Der Mordprozess um die tödlichen Schüsse auf eine 44-jährige Frau in der Offenbacher Innenstadt vor knapp einem Jahr war mit Spannung erwartet worden. Doch die Verhandlung vor dem Landgericht Darmstadt endete gestern Morgen überraschend bereits nach Verlesung der Anklage. Weil die zahlreichen Verfahrensbeteiligten das Corona-Abstandsgebot im Gerichtssaal nicht einhalten konnten, unterbrach Vorsitzender Richter Volker Wagner nach 20 Minuten die Sitzung.

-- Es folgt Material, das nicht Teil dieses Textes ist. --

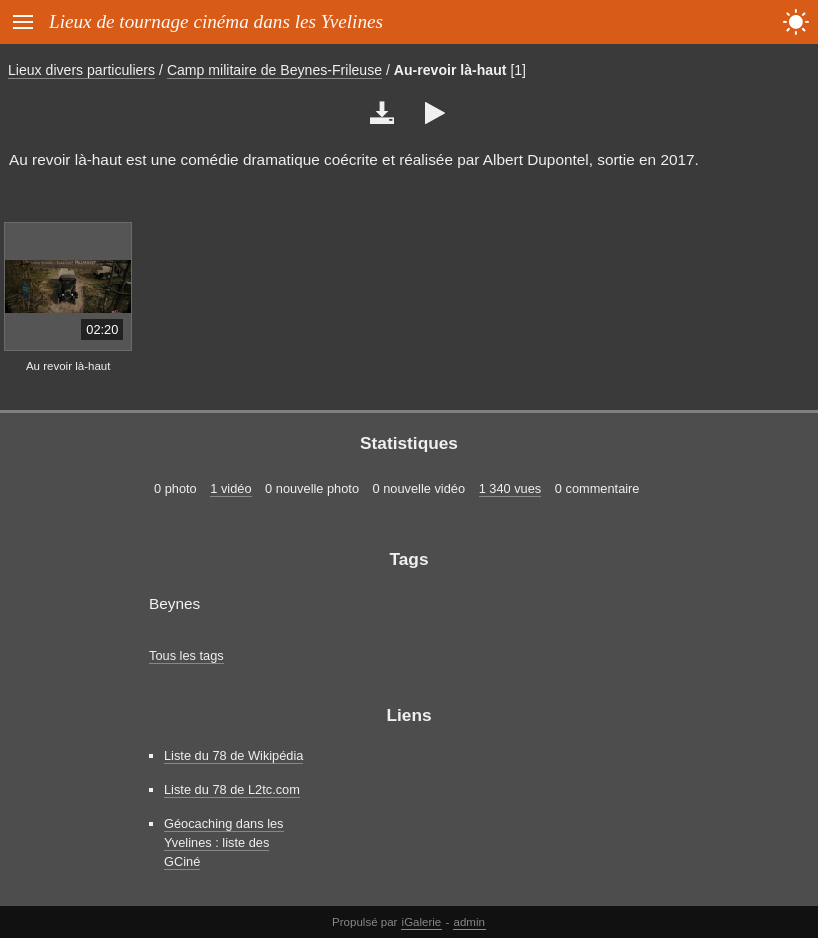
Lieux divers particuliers (81, 70)
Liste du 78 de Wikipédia (233, 755)
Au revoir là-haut (68, 366)
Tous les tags (186, 655)
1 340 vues (510, 488)
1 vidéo (230, 488)
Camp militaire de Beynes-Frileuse (274, 70)
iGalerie (422, 922)
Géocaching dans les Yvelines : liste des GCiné (224, 842)
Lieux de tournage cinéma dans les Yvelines (216, 21)
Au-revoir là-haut (450, 70)
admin (469, 922)
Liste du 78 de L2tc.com (232, 789)
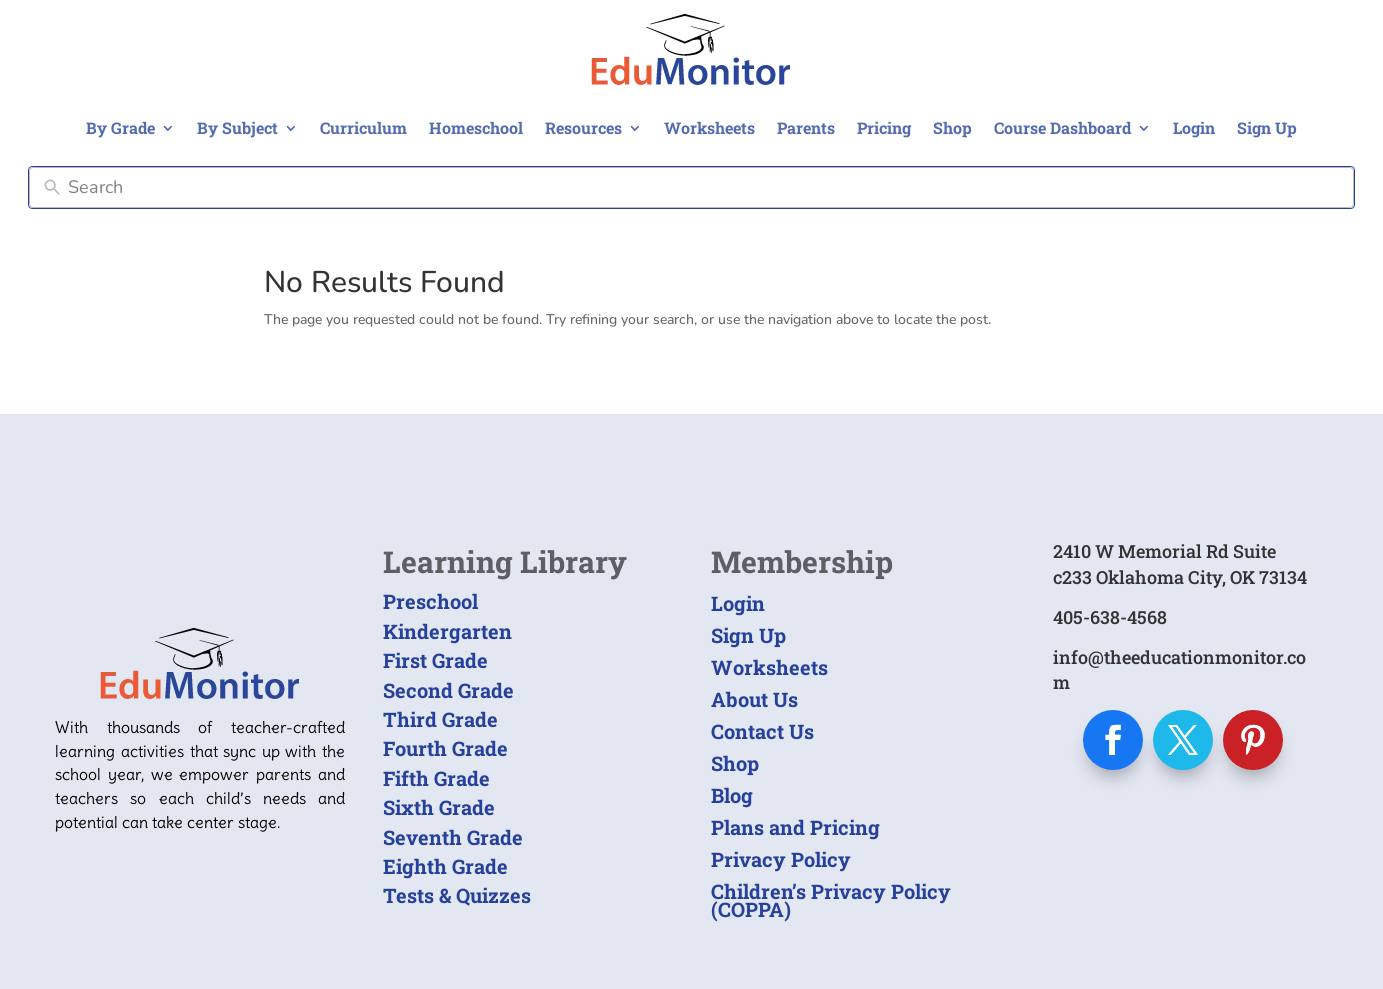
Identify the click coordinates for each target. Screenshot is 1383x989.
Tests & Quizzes (457, 895)
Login (1194, 127)
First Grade (435, 660)
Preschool (430, 601)
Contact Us (762, 731)
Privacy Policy (781, 859)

Die Ansteckungsgefahr durch das Virus sei zu groß und der nötige Schutz aller Beteiligten in dem engen, schlecht belüfteten Raum nicht gewährleistet, sagte er. Der Prozess soll am 5. Mai fortgesetzt werden, möglicherweise mit weniger Beteiligten. Wagner hätte zum Prozessauftakt gerne einen größeren Saal bekommen, seiner Bitte sei jedoch nicht entsprochen worden, berichtete er.

Obwohl Anwälte, Nebenkläger, Dolmetscher, Sachverständige, Staatsanwälte und Richter nahe beieinander saßen, trugen die meisten keinen Mundschutz. Anders war es bei den Pressevertretern im Zuschauersaal. Dort wurde auch die Distanz gewahrt. Drei Viertel der Stühle waren gesperrt.

Mord in Offenbach: Staatsanwältin geht von Heimtücke aus

Wagner hatte die geladenen Sachverständigen nach Hause geschickt. Der Mindestabstand wurde dennoch nicht eingehalten. Die deshalb angeordnete Unterbrechung dürfte ziemlich einmalig sein. Bislang waren wegen der Pandemie Strafprozesse zwar verschoben worden, aber aus anderen Gründen, etwa weil Angeklagte oder Schöffen zu den Risikogruppen gehörten. Damit Strafverfahren wegen der Corona-Krise nicht platzen, erlaubt der Gesetzgeber seit kurzem eine Unterbrechung von etwas mehr als drei Monaten.

Der brutale Mord an der Geschäftsfrau und Mutter hatte im vergangenen Jahr bundesweit für Entsetzen gesorgt. Der Angeklagte Mohammed S. soll Fatima T. am 9. Mai 2019 gegen 19 Uhr in der Offenbacher Luisenstraße erschossen haben, als sie in ihrem Porsche vor einer Kampfsportschule auf ihren Sohn wartete. Der 43-jährige Marokkaner soll die Frankfurterin aus einem Leihwagen heraus im Vorbeifahren mit einem einzigen Schuss in den Hals getötet haben. Die Frau starb noch am Tatort. Der Täter floh nach Belgien, stellte sich aber nach fünf Wochen in Offenbach der Polizei.

Die Staatsanwaltschaft spricht von Mord aus Heimtücke und niederen Beweggründen. Nach Angaben von Staatsanwältin Lydia Wurzel war der Angeklagte mit der Schwester der Getöteten liiert gewesen. Er habe an Fatima T. und der Familie Rache nehmen wollen, weil er sie für die Trennung und eine Anzeige verantwortlich gemacht habe. Ihm werde vorgeworfen, die Tochter seiner ehemaligen Lebensgefährtin sexuell missbraucht zu haben, so die Staatsanwältin.